Hi @siddk @siddk-tri, Would be good to hear about the Mistral/Phi-2 example.

Hey folks - my apologies for being slow to respond the last few weeks (COVID); I'll be adding an example for Mistral and Phi-2 within the week!

@TobiasLee - the code supports multi-node training out of the box via torchrun (see here); let me know if you have difficulties getting things to run!

@zeyuanyin Could you share the Phi 1.5 LLM replacement code you've tried? We can debug the error you're seeing. I'm not sure I see the same error.

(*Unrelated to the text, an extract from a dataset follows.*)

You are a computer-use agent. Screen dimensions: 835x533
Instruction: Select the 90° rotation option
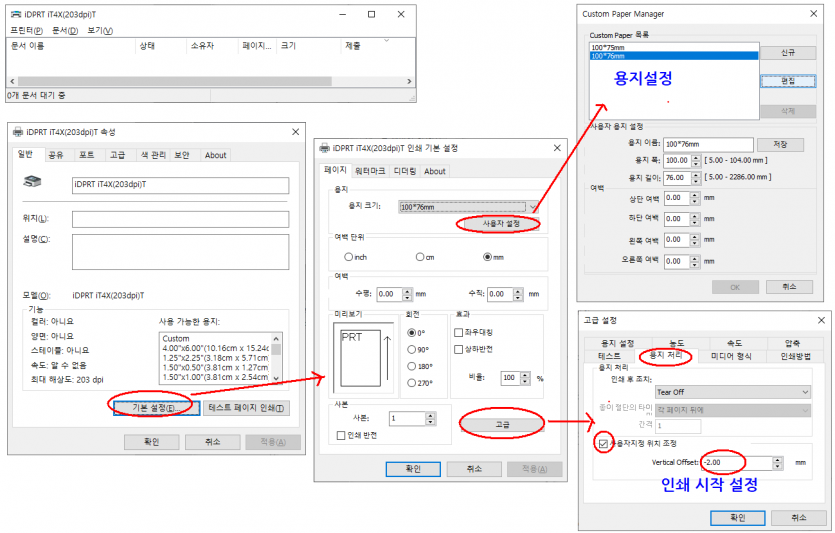click(x=412, y=350)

Hello @siddk , thanks for your great work. I am writing to ask about the release program for other LLM. I have implemented the replacement example for Phi-1.5. However, I met some problems in the evaluation using vlm-evaluation, the model output consists of the answers and unrelated long sentences (attached below), leading to all ZERO evaluation scores. So, I'm looking forward to your upcoming release examples to make some corrections to my code. And I'm willing to share my implementation, if you are available to have a look at my code or provide some suggestions, I would deeply appreciate it. Thanks a lot.

zeyuanyin commented 3 months ago

@zeyuanyin Could you share the Phi 1.5 LLM replacement code you've tried? We can debug the error you're seeing. I'm not sure I see the same error.

Hi, @shikhar-srivastava and @siddk. Thanks in advance for your help. You can find my code at https://github.com/zeyuanyin/prismatic-vlms-phi-dev. The current progress is that I changed the LLM from Phi-1.5 to Phi-2, and the fine-tuned VLM model can generate the correct form answer without unrelated long sentences. But the evaluation results are pretty low, especially on text-vqa. vqa-v2 gqa vizwiz text-vqa-ocr text-vqa
phi-v2-2.7b (slim eval set) 51.62 42.48 16.76 0.331 0.117
siddk commented 2 months ago

Hey all -- I'm so sorry for the extended delay. I just made a PR demonstrating how to add various new LLM backbones (Mistral, Llama-2 Chat, Phi-2), with full evaluation results.

In general, my Phi-2 results (no LoRA, full-ft) are pretty bad (but on par with @zeyuanyin). This could be just because Phi-2 isn't that great of a model... but would definitely love it if y'all could double-check my PR!

Hoping that this PR can also serve as a template for adding new LLMs. Closing this issue for now, but please feel free to post new issues with specific concerns!